For re-use rights please refer to the publisher's terms and conditions.


Abstract

While monitoring Parkinsonian patients with wearable sensors and tracking their drug assumption patterns, we want to differentiate the behaviours distinguishing periods of relative well-being from dyskinetic events. This requires solving a novel problem, where an entire multivariate time series (MTS) has its class label varying in time, thus leading to a generalised formulation of multivariate time series classification (MTSC). To achieve explainability, we premier the composition of data trend (DT) analysis with DECLAREd, a log temporal declarative language, to derive human-readable correlations across different MTS dimensions' trends.

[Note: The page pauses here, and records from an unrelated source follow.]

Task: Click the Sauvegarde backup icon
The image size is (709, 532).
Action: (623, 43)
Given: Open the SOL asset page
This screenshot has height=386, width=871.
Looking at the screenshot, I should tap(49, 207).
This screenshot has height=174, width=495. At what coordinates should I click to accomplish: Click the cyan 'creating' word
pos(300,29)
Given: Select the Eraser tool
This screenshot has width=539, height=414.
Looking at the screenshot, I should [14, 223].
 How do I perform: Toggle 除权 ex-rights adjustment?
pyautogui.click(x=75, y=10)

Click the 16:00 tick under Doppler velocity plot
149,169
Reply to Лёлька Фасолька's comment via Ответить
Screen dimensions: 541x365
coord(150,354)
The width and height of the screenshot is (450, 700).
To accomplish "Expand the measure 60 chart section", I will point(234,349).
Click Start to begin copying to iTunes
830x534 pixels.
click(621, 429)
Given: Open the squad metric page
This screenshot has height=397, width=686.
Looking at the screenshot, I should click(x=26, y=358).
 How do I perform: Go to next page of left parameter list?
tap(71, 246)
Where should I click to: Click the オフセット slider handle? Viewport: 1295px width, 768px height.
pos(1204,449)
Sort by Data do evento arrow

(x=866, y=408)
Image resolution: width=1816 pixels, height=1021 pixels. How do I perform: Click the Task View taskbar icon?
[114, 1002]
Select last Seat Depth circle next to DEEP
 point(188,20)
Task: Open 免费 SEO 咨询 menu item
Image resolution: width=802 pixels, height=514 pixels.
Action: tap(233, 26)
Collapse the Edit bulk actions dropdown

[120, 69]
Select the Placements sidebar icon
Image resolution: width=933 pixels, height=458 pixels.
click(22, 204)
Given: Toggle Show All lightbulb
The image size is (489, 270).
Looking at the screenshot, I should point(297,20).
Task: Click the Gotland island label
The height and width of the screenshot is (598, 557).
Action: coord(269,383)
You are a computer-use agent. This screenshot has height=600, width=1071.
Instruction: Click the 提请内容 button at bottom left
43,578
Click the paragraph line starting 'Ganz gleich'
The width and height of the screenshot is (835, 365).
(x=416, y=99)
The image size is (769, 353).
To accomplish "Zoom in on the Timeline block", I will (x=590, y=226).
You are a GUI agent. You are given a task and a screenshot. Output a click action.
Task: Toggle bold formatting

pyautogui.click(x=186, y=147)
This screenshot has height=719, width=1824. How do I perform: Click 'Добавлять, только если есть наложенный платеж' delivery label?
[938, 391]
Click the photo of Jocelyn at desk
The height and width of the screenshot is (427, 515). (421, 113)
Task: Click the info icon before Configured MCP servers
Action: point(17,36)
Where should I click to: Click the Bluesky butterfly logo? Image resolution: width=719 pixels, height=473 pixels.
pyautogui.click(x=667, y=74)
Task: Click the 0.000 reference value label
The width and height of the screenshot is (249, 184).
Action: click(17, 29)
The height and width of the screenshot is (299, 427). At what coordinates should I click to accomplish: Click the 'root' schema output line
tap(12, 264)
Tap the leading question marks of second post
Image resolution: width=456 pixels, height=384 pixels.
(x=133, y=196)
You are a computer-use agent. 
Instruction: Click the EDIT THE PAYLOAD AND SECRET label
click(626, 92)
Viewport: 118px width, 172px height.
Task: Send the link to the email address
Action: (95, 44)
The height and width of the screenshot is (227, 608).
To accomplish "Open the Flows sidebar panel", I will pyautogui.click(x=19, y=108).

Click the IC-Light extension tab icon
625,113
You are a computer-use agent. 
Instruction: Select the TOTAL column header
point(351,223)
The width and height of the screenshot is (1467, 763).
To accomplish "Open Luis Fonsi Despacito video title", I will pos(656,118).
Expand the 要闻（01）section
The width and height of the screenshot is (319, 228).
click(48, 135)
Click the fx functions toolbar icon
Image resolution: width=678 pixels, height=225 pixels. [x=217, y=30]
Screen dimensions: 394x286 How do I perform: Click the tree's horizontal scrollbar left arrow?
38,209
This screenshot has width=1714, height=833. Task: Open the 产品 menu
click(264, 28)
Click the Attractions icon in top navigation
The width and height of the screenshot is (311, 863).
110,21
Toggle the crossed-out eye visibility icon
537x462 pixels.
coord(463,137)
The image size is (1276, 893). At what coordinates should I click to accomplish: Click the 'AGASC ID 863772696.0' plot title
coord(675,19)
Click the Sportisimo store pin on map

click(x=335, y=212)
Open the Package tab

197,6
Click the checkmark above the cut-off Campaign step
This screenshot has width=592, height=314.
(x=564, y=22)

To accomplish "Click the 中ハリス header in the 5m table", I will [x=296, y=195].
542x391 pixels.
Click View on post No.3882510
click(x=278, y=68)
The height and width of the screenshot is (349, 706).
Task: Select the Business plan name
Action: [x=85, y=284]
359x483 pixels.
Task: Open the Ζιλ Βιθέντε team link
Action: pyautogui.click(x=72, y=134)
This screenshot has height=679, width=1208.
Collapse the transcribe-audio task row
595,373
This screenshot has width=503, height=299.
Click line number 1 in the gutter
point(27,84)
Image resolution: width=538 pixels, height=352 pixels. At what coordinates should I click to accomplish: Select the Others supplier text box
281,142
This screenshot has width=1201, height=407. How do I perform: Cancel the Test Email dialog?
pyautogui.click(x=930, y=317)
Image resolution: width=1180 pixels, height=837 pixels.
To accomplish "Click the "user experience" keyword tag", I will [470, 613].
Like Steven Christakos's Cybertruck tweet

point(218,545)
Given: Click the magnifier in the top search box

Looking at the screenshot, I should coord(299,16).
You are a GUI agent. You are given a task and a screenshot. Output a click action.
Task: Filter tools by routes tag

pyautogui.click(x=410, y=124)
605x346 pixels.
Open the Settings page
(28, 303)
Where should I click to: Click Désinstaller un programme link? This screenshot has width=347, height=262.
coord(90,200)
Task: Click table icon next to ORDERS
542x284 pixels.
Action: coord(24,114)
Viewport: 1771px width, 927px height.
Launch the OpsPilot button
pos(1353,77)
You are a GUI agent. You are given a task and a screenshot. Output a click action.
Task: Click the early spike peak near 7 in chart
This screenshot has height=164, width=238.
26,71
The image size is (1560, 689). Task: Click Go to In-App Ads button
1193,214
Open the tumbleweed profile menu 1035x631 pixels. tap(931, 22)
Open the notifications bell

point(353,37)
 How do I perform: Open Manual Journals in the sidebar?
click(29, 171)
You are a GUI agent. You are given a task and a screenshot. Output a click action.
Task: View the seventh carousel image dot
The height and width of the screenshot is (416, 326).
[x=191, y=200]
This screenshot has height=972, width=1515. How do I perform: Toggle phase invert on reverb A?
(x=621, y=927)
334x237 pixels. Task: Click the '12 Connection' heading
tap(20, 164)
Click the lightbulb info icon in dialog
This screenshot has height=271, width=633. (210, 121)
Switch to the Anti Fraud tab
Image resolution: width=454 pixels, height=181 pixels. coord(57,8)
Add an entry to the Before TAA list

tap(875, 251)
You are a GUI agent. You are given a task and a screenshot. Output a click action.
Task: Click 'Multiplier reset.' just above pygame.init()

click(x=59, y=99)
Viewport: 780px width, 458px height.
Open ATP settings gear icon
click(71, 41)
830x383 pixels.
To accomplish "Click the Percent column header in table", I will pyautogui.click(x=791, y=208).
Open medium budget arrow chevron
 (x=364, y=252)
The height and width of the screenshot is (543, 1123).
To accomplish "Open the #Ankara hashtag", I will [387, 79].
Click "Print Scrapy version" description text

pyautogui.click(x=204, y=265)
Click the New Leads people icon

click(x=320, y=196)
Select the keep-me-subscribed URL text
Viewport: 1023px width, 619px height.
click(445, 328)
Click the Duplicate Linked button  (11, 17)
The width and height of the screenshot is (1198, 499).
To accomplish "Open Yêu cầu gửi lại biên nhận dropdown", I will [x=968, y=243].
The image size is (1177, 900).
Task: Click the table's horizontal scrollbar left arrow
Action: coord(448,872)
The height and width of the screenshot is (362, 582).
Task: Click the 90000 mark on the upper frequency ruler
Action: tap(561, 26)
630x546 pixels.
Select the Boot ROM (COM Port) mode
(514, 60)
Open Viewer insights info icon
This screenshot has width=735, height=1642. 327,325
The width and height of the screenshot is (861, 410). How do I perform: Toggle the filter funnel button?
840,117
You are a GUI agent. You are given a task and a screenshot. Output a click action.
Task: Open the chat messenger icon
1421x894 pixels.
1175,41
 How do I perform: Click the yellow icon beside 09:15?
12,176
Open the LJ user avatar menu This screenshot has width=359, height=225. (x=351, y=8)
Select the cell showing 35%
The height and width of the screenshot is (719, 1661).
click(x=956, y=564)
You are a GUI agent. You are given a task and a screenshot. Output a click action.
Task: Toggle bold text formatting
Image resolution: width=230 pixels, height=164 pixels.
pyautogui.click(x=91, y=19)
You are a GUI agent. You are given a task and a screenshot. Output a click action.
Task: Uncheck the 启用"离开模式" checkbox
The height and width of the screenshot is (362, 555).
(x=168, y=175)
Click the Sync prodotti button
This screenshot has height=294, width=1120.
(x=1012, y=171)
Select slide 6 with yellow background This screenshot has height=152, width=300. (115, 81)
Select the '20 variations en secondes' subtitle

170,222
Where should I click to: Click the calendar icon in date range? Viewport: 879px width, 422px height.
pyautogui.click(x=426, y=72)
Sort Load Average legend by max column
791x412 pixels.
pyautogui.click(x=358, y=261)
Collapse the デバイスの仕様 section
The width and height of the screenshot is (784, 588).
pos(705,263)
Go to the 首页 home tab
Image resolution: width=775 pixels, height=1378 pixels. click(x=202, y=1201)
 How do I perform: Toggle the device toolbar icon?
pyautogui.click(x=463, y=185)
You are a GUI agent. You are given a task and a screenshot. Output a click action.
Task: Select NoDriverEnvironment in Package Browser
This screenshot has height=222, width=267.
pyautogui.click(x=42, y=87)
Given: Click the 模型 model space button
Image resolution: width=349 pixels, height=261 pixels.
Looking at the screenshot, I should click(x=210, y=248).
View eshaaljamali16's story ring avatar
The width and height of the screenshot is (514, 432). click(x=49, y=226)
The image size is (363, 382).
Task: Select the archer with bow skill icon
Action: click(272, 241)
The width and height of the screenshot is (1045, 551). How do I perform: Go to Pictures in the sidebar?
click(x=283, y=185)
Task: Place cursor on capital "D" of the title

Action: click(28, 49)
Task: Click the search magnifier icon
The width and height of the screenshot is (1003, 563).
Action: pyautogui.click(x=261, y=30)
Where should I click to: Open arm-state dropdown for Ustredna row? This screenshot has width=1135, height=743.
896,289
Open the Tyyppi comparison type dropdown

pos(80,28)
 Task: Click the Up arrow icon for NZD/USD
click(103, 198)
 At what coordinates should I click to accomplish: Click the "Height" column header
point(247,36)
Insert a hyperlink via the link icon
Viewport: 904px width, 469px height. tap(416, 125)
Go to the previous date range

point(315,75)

This is mediated by a novel temporal data representation, polyadic logs, supporting both MTS raw data and concurrent activity-labelled durative activities (constituents) for representing event-based classes and concurrent DTs across MTS dimensions. Our validation over a real patient dataset shows that our MTCS algorithm, EMeriTAte, outperforms state-of-the-art MTSC for a novel patient classification task.


Publication metadata

Author(s): Bergami G, Packer E, Scott K, Del Din S

Editor(s): Chbeir R; Ilarri S; Manolopoulos Y; Revesz PZ; Bernardino J; Leung CK;

Publication type: Conference Proceedings (inc. Abstract)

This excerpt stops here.